[Saved entries]
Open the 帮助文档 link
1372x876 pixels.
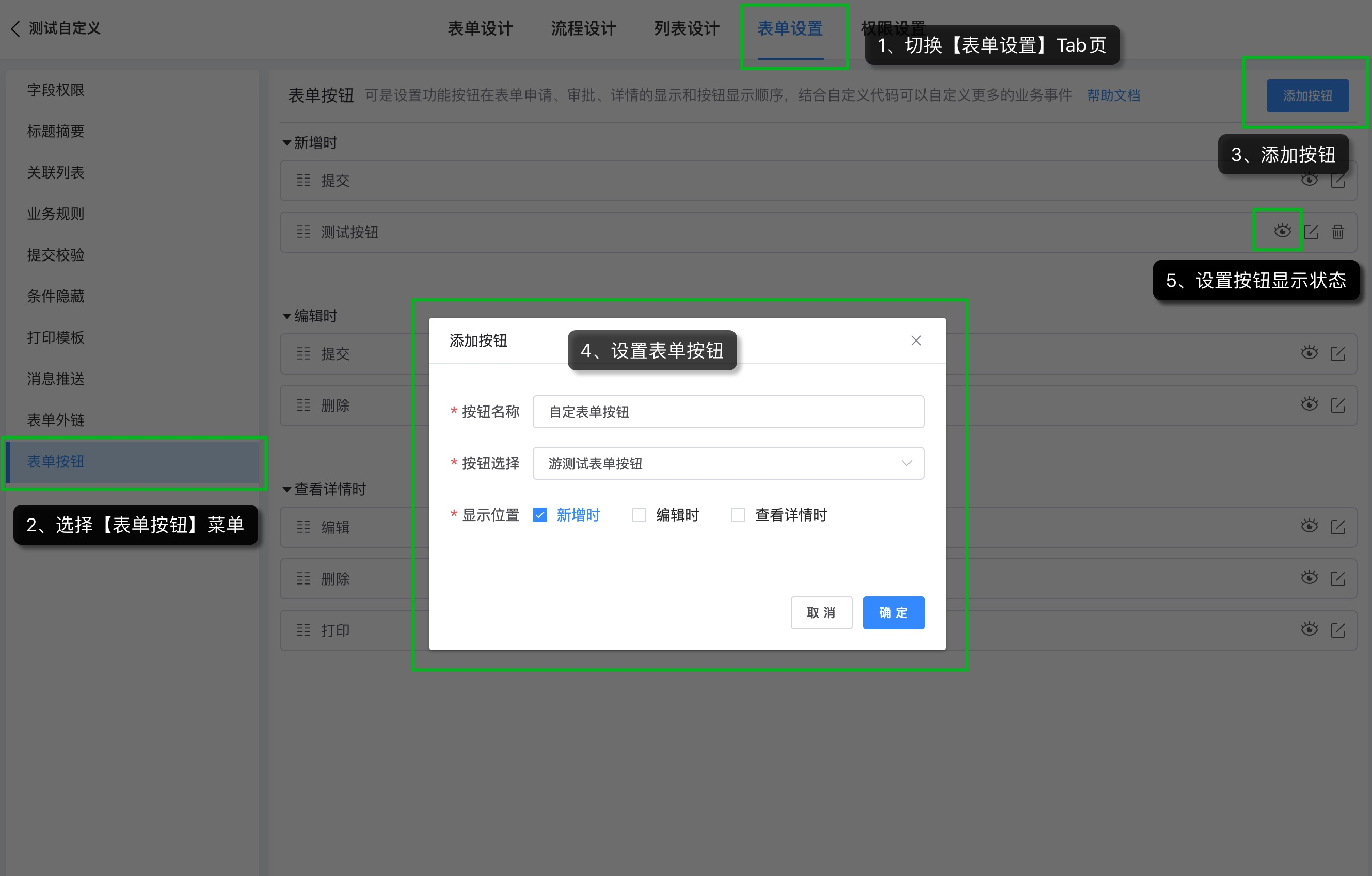(1113, 95)
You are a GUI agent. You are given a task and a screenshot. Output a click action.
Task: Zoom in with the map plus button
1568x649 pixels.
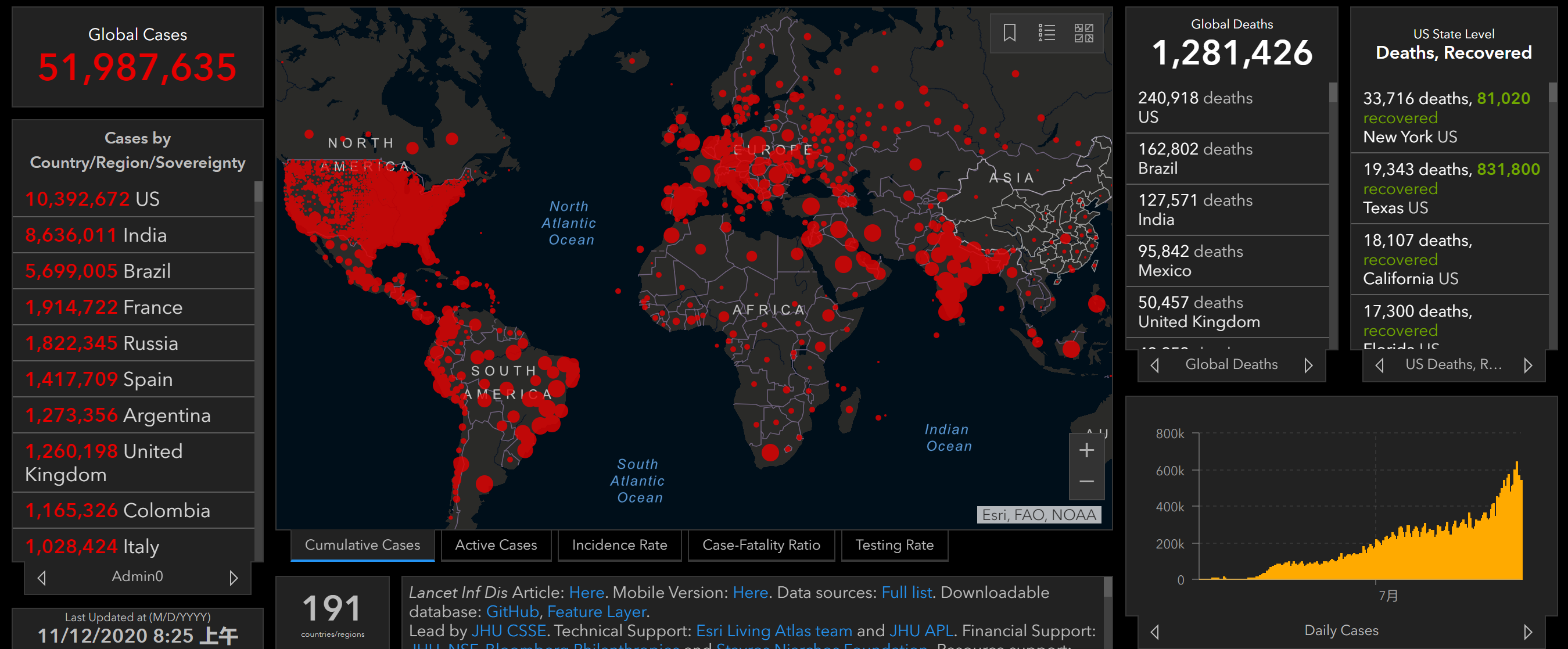coord(1086,450)
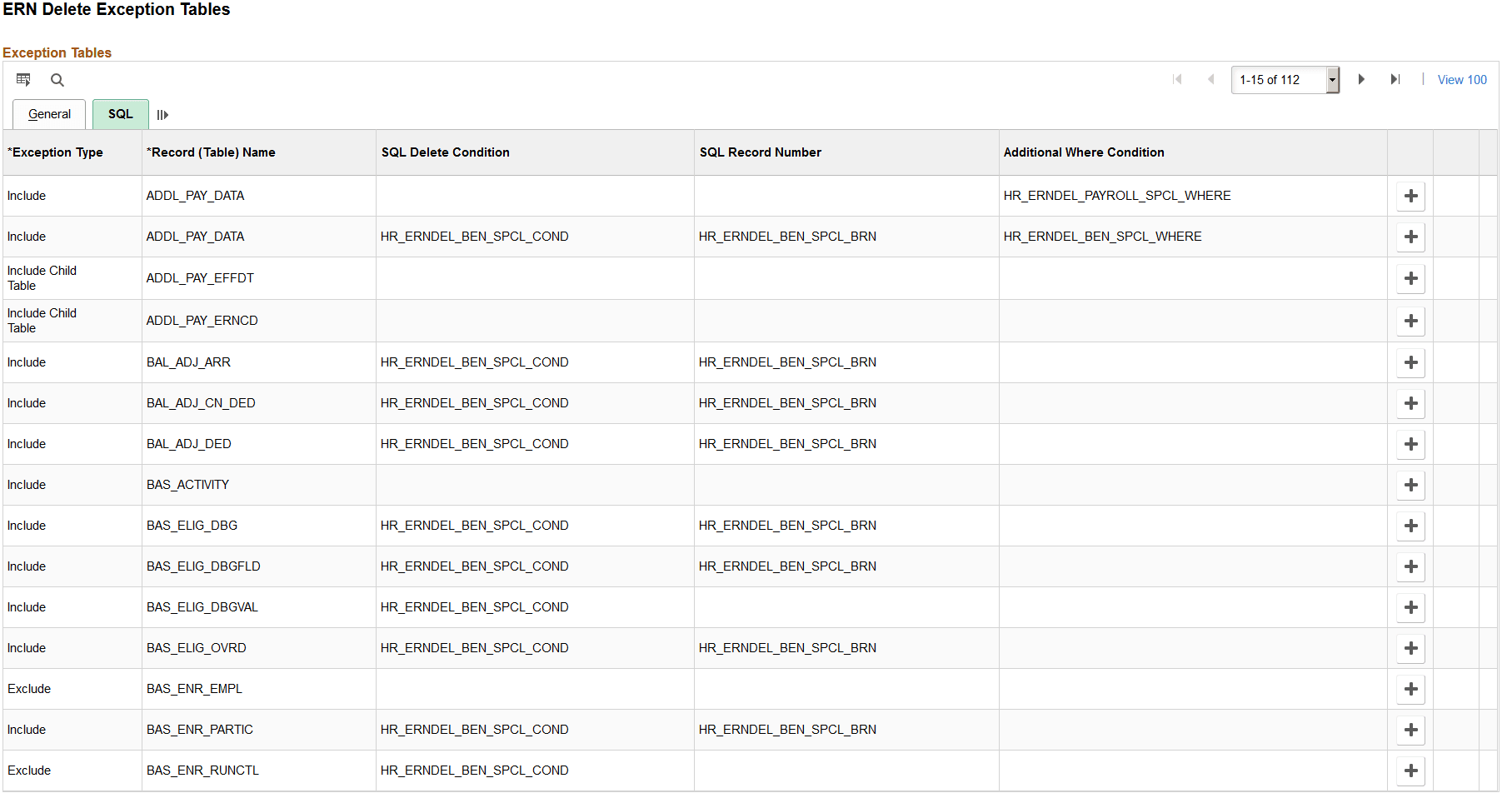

**EXERCISE BRIEF:** What is needed is an exact copy of the lines from the one containing "1372x876 pixels." through the last line of the records, with every picture left out.

**TASK RESPONSE:**
1372x876 pixels.
(1113, 95)
You are a GUI agent. You are given a task and a screenshot. Output a click action.
Task: Zoom in with the map plus button
1568x649 pixels.
coord(1086,450)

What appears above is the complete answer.